I am using python celery+rabbitmq. I can't find a way to get task count in some queue.
Some thing like this:
celery.queue('myqueue').count()
Is it posible to get tasks count from certaint queue?
One solution is to run external command from my python scrpit:
"rabbitmqctl list_queues -p my_vhost"
and parse results, is it good way to do this?
I suppose that using rabbitmqctl command is not good solution, especially on my ubuntu server, where rabbitmqctl can be executed only with root privileges.

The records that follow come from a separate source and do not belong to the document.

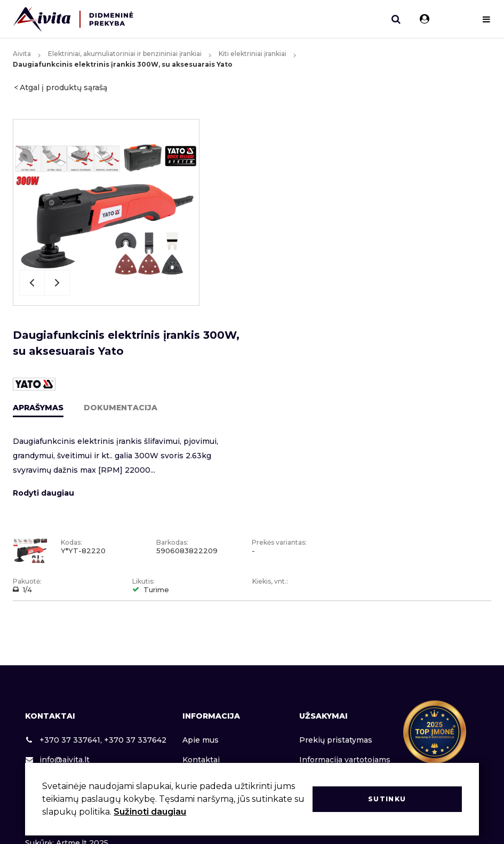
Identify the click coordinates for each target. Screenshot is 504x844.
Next (57, 283)
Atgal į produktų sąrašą (63, 87)
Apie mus (201, 740)
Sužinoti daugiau (150, 811)
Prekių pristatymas (335, 740)
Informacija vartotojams (345, 760)
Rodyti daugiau (43, 493)
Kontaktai (201, 760)
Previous (32, 283)
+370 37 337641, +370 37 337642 (95, 740)
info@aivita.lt (57, 760)
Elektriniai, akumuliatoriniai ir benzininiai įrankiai (125, 53)
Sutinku (387, 799)
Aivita (22, 53)
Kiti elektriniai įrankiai (252, 53)
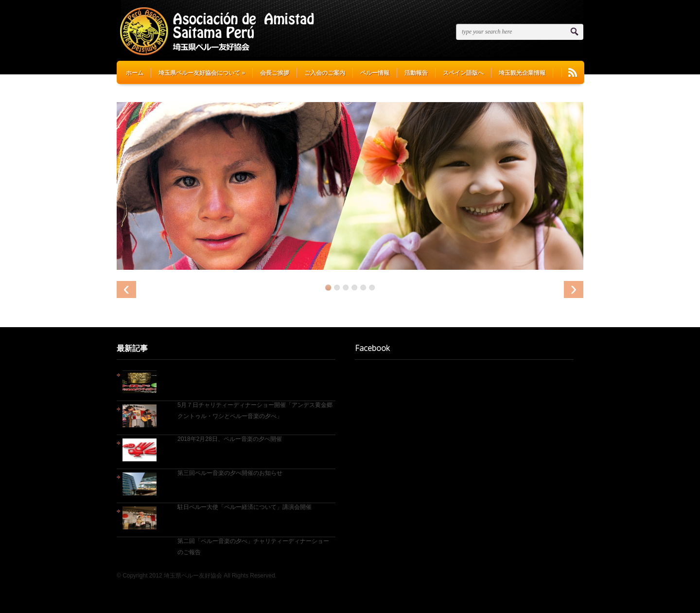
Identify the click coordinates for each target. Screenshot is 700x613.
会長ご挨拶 (275, 73)
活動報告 (416, 73)
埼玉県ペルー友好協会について (202, 73)
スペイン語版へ (463, 73)
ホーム (135, 73)
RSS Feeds (573, 72)
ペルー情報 (375, 73)
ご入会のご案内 (325, 73)
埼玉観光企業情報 (522, 73)
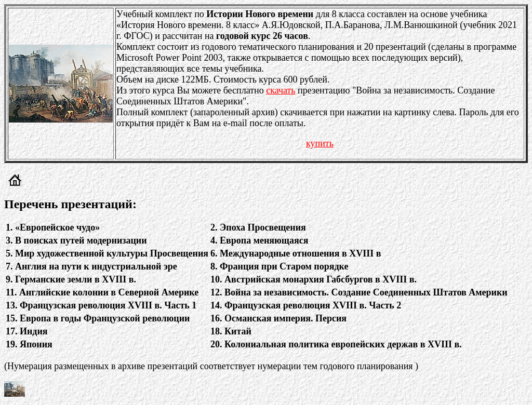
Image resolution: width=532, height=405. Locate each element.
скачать (281, 90)
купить (320, 143)
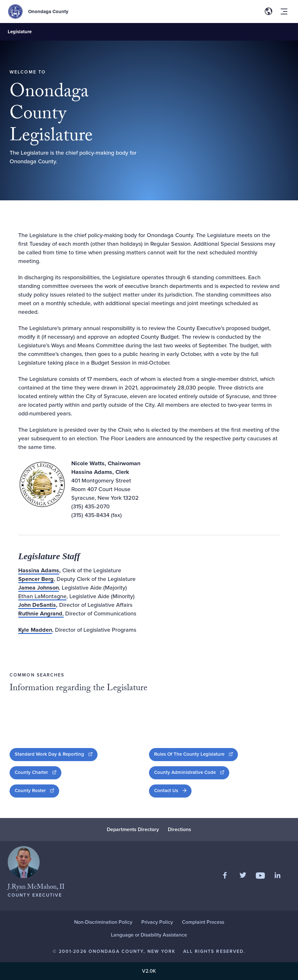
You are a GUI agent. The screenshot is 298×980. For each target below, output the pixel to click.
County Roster (37, 790)
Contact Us (166, 791)
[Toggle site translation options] (269, 11)
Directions (179, 829)
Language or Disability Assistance (149, 935)
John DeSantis (37, 605)
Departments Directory (133, 829)
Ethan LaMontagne (42, 596)
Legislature (19, 32)
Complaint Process (203, 922)
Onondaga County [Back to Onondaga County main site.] (48, 11)
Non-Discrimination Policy (103, 922)
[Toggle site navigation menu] (284, 11)
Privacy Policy (157, 922)
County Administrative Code (191, 772)
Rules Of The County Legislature (196, 754)
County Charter (38, 772)
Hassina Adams (38, 570)
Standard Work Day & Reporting (56, 754)
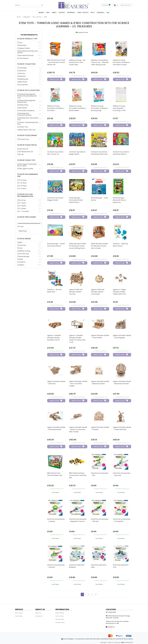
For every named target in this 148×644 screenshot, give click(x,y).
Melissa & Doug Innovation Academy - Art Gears (56, 108)
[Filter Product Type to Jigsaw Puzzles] (29, 48)
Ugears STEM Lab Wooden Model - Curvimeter (98, 292)
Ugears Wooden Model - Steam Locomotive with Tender (78, 429)
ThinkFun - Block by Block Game (121, 245)
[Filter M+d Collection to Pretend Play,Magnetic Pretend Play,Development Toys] (29, 96)
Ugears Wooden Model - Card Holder (100, 336)
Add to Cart (56, 79)
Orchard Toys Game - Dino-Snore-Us (56, 153)
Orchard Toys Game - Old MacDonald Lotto (100, 153)
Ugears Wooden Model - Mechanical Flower (122, 382)
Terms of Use (59, 616)
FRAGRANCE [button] (71, 12)
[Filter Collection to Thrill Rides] (29, 68)
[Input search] (29, 5)
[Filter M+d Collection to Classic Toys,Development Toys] (29, 123)
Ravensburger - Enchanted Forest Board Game (76, 200)
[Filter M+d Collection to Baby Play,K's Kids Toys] (29, 130)
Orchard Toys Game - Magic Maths (78, 153)
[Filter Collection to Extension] (29, 76)
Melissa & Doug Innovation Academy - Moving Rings (100, 108)
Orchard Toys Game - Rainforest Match (122, 153)
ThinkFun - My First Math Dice (54, 290)
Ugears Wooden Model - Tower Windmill (122, 428)
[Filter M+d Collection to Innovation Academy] (29, 110)
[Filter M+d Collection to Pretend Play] (29, 105)
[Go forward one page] (96, 594)
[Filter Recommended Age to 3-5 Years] (29, 188)
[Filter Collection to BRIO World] (29, 82)
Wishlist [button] (106, 5)
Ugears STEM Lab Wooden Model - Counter (76, 292)
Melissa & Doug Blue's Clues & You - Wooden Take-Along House (100, 62)
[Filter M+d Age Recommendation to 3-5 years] (29, 206)
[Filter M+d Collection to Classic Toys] (29, 127)
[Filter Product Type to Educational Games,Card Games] (29, 52)
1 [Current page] (82, 594)
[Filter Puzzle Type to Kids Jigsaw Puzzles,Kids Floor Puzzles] (29, 165)
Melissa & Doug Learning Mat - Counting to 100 (119, 108)
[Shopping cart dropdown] (116, 5)
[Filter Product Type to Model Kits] (29, 45)
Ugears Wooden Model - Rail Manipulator (56, 428)
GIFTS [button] (92, 12)
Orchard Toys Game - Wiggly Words (56, 199)
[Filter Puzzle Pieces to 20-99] (29, 154)
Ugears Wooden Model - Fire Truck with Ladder (78, 384)
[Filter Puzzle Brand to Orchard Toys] (29, 139)
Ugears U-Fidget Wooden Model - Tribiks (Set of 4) (120, 292)
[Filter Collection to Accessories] (29, 84)
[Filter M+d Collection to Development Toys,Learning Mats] (29, 114)
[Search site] (42, 5)
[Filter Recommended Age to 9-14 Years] (29, 180)
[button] (29, 35)
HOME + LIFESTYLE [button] (82, 12)
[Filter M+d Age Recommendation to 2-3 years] (29, 208)
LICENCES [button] (61, 12)
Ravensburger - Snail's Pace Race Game (56, 245)
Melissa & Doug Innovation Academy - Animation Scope (122, 62)
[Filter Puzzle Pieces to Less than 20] (29, 149)
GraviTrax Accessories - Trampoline (122, 520)
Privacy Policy (60, 619)
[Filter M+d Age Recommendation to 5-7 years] (29, 203)
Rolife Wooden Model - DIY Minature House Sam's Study (100, 246)
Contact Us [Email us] (110, 627)
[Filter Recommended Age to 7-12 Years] (29, 183)
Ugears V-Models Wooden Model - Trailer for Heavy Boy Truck (77, 339)
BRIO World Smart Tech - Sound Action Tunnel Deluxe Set (56, 62)
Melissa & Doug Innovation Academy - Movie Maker (78, 108)
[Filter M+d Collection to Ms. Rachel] (29, 108)
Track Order (19, 616)
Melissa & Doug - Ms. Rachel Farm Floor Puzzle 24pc (77, 62)
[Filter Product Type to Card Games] (29, 58)
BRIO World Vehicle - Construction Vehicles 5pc (78, 475)
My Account (125, 5)
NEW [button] (48, 12)
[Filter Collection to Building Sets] (29, 79)
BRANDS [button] (41, 12)
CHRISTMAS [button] (100, 12)
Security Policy (60, 622)
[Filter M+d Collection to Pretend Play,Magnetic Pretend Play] (29, 101)
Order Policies (60, 613)
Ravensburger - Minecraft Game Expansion (119, 200)
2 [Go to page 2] (85, 594)
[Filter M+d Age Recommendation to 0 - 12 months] (29, 211)
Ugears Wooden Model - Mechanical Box (100, 382)
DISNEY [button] (54, 12)
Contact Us (39, 616)
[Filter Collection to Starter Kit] (29, 70)
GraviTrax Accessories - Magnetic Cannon (78, 520)
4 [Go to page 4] (92, 594)
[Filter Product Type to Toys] (29, 42)
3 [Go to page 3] (89, 594)
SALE (108, 12)
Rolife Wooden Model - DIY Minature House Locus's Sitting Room (78, 246)
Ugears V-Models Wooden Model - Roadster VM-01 (54, 338)
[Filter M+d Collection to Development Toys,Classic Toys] (29, 119)
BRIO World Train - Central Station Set (55, 474)
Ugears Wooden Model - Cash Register (122, 336)
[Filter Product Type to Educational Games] (29, 55)
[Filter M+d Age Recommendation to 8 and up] (29, 200)
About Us (38, 613)
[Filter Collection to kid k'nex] (29, 73)
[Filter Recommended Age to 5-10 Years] (29, 186)
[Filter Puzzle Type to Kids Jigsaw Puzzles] (29, 168)
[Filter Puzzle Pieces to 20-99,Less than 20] (29, 152)
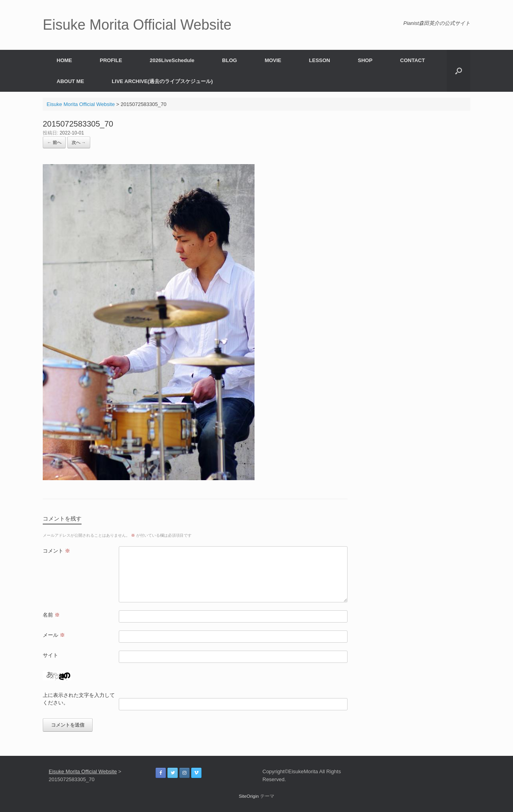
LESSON (319, 60)
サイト (50, 655)
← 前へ (54, 142)
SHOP (365, 60)
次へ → (79, 142)
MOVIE (273, 60)
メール (54, 635)
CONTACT (412, 60)
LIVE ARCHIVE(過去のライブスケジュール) (162, 81)
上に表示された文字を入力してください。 (79, 699)
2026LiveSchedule (172, 60)
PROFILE (111, 60)
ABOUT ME (70, 81)
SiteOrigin (249, 796)
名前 (51, 615)
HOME (64, 60)
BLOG (230, 60)
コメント (56, 551)
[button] (458, 71)
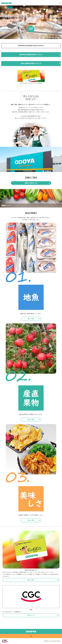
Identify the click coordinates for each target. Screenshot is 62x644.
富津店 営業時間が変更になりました (31, 64)
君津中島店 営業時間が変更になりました (31, 54)
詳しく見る (31, 319)
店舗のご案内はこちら (31, 183)
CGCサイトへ (31, 615)
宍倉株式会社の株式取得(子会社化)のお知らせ (31, 46)
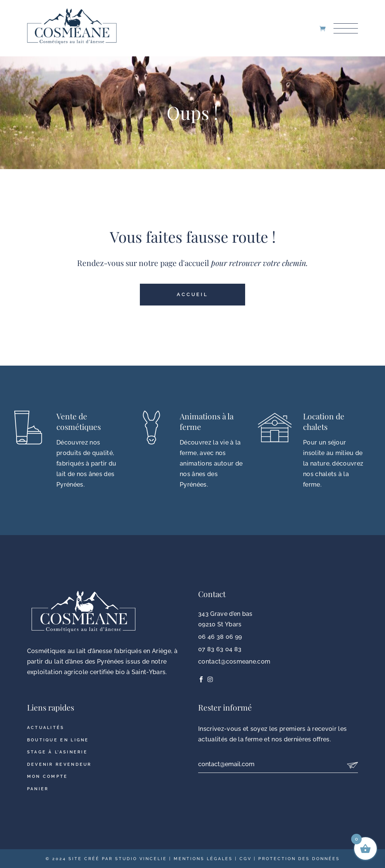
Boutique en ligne (58, 740)
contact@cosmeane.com (234, 661)
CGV (246, 859)
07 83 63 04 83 (220, 649)
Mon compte (47, 776)
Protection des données (299, 859)
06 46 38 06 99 (220, 637)
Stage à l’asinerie (57, 752)
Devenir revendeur (59, 764)
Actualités (46, 727)
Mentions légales (203, 859)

By playing with pika objects I found working solution:
import pika
from django.conf import settings
def tasks_count(queue_name):
''' Connects to message queue using django settings and returns count of messages in queue with name queue_name. '''
credentials = pika.PlainCredentials(settings.BROKER_USER, settings.BROKER_PASSWORD)
parameters = pika.ConnectionParameters( credentials=credentials,
host=settings.BROKER_HOST,
port=settings.BROKER_PORT,
virtual_host=settings.BROKER_VHOST)
connection = pika.BlockingConnection(parameters=parameters)
channel = connection.channel()
queue = channel.queue_declare(queue=queue_name, durable=True)
message_count = queue.method.message_count
return message_count
I did not find documentation about inspecting the AMQP queue with pika, so I do not know about solution's correctness.